→ **SOURCE**
[PATCH] D31175: Improve TargetTransformInfo::getCFInstrCost()

Thu Mar 23 07:41:48 PDT 2017

hfinkel added inline comments.

================
Comment at: lib/Transforms/Vectorize/LoopVectorize.cpp:7215-7223
+    // Let TTI model the extra cost in case of a branch before a predicated
+    // block, by passing VF in such cases.
+    unsigned PredicatedBBVF = 0;
+    BranchInst *BI = cast<BranchInst>(I);
+    if (VF > 1 && BI->isConditional() &&
+        (PredicatedBBsAfterVectorization.count(BI->getSuccessor(0)) ||
+         PredicatedBBsAfterVectorization.count(BI->getSuccessor(1))))
----------------
jonpa wrote:
> hfinkel wrote:
> > jonpa wrote:
> > > mssimpso wrote:
> > > > jonpa wrote:
> > > > > mssimpso wrote:
> > > > > > We may want to model the branch cost more carefully *inside the vectorizer* for the predication and if-conversion cases. It doesn't look like we model this at all yet.
> > > > > > 
> > > > > > I think there are 3 cases to consider: (1) the back-edge branch, (2) branches that are if-converted, and (3) branches that are unrolled/replicated due to predication. I think the current cost for Br is enough for (1). For (2) the branch goes away so the cost would be zero. But we should also think about the the cost of the selects introduced for if-conversion too at some point (there's a TODO for this with the PHI cost). For (3), I imagine we would, at least initially, model the replicated branches similar to the way we model scalarized instructions. Something like VF * TTI.getCFInstrCost().
> > > > > I think all these cases can be handled with the use of the new PredicatedBBVF variable, or?

→ **GIVEN ENTRIES**
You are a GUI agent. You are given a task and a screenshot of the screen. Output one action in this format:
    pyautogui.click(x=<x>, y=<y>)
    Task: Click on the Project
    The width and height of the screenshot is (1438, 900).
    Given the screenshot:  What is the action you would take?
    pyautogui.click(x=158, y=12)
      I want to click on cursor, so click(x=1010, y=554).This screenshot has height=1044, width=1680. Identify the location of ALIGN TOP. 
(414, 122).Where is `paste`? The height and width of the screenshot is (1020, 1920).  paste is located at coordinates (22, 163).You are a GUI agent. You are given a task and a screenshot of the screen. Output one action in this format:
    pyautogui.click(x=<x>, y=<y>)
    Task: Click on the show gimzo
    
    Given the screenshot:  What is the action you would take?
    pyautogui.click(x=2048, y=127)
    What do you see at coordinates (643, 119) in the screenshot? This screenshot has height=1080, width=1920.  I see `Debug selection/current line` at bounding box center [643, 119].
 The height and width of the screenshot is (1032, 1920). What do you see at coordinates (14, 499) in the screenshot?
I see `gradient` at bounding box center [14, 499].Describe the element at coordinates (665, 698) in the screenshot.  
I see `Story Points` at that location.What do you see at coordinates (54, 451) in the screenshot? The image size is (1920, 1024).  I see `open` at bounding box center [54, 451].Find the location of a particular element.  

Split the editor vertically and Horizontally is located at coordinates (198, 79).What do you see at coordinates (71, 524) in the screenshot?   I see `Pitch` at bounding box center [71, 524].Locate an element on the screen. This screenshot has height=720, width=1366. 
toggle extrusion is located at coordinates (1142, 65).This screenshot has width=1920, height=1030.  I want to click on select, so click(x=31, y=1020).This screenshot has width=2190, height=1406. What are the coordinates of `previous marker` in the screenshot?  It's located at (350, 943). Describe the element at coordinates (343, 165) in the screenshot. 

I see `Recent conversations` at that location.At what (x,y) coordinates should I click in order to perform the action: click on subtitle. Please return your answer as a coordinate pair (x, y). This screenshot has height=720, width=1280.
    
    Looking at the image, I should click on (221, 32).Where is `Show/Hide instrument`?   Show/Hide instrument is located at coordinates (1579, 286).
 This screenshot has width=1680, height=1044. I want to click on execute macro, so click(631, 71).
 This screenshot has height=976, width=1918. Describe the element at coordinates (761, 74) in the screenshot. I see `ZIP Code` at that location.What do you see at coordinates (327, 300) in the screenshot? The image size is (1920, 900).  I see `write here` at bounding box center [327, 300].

→ **PROBLEM REQUIREMENTS**
Reproduce the patch review discussion in full, word for word. The items play no part in this exercise.

→ **RESULT**
[PATCH] D31175: Improve TargetTransformInfo::getCFInstrCost()

Thu Mar 23 07:41:48 PDT 2017

hfinkel added inline comments.

================
Comment at: lib/Transforms/Vectorize/LoopVectorize.cpp:7215-7223
+    // Let TTI model the extra cost in case of a branch before a predicated
+    // block, by passing VF in such cases.
+    unsigned PredicatedBBVF = 0;
+    BranchInst *BI = cast<BranchInst>(I);
+    if (VF > 1 && BI->isConditional() &&
+        (PredicatedBBsAfterVectorization.count(BI->getSuccessor(0)) ||
+         PredicatedBBsAfterVectorization.count(BI->getSuccessor(1))))
----------------
jonpa wrote:
> hfinkel wrote:
> > jonpa wrote:
> > > mssimpso wrote:
> > > > jonpa wrote:
> > > > > mssimpso wrote:
> > > > > > We may want to model the branch cost more carefully *inside the vectorizer* for the predication and if-conversion cases. It doesn't look like we model this at all yet.
> > > > > > 
> > > > > > I think there are 3 cases to consider: (1) the back-edge branch, (2) branches that are if-converted, and (3) branches that are unrolled/replicated due to predication. I think the current cost for Br is enough for (1). For (2) the branch goes away so the cost would be zero. But we should also think about the the cost of the selects introduced for if-conversion too at some point (there's a TODO for this with the PHI cost). For (3), I imagine we would, at least initially, model the replicated branches similar to the way we model scalarized instructions. Something like VF * TTI.getCFInstrCost().
> > > > > I think all these cases can be handled with the use of the new PredicatedBBVF variable, or?